Omit the pictures. Print each entry below exactly.

> [DATA EXTRACT]:
════
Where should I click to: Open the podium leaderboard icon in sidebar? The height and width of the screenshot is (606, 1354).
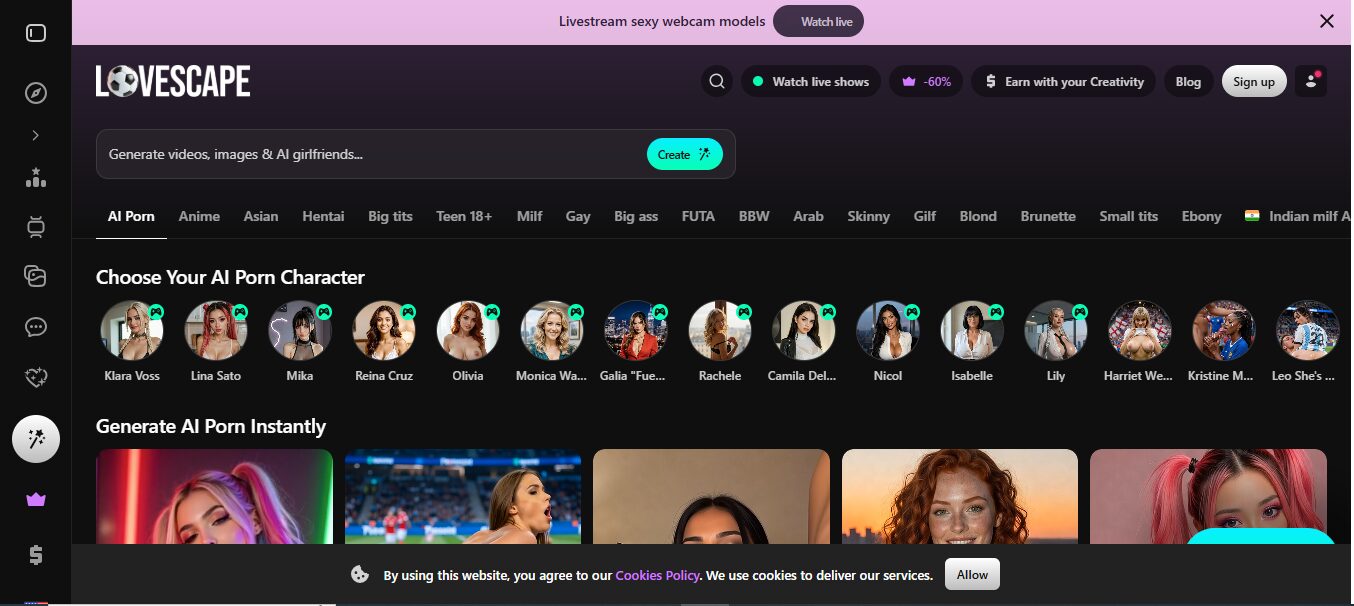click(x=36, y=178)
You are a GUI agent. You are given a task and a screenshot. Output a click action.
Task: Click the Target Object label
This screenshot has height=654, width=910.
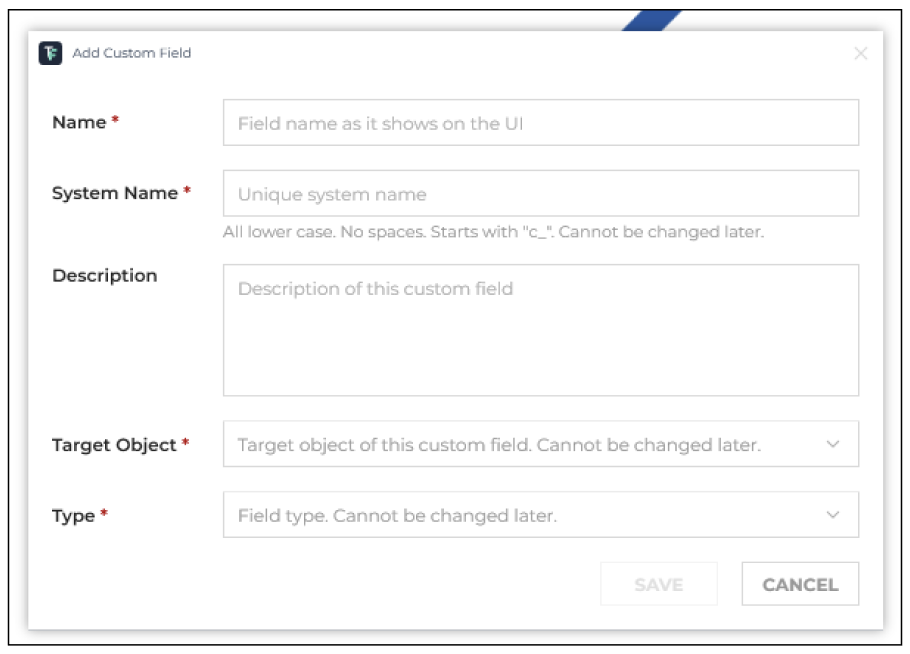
════
> [ANSWER]:
Where should I click to: Open the podium leaderboard icon in sidebar? The height and width of the screenshot is (606, 1354).
click(x=36, y=178)
You are a GUI agent. You are given a task and a screenshot. Output a click action.
Task: Click the Target Object label
This screenshot has height=654, width=910.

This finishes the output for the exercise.